■ **Written instruction**
Gather every line of the listing below that contains the string "Open". Matching is case-sensitive.

Dataset items
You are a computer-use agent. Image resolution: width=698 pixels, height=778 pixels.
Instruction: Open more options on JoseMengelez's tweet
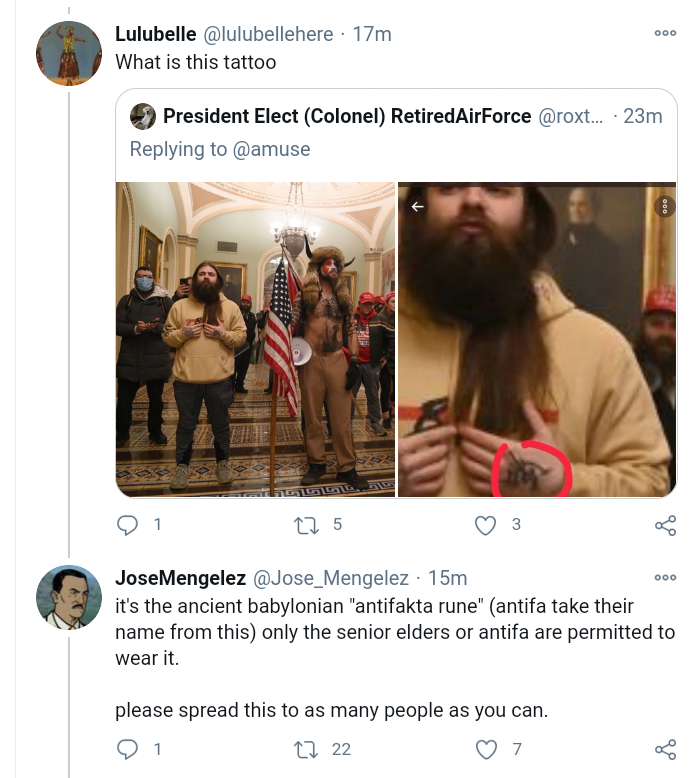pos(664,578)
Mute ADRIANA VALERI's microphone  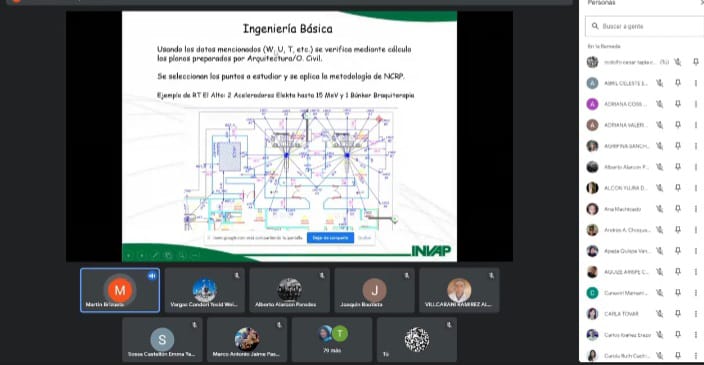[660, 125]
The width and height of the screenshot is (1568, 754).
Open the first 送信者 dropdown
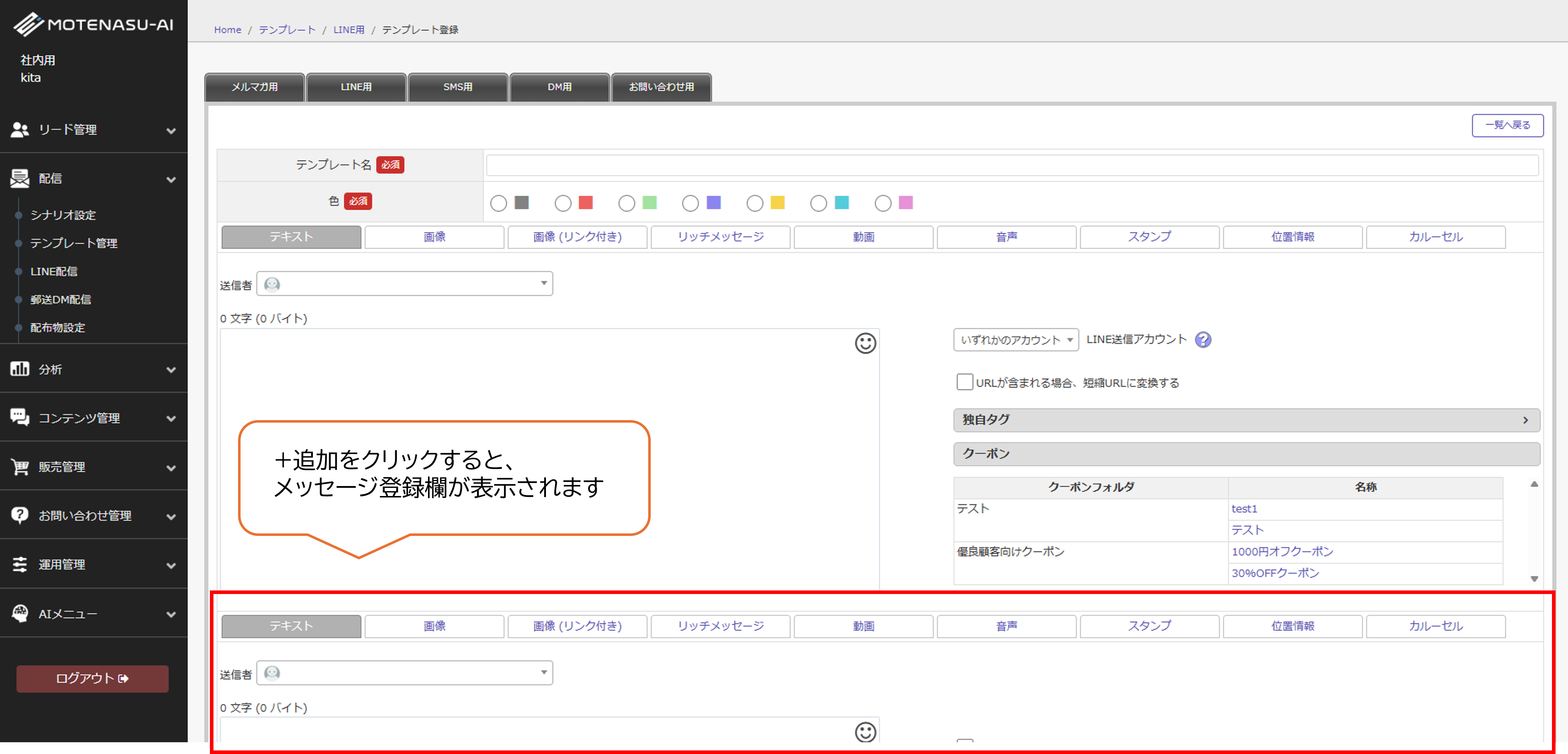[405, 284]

■ **Response below**
Instruction: Open more options on JoseMengelez's tweet
Open the first 送信者 dropdown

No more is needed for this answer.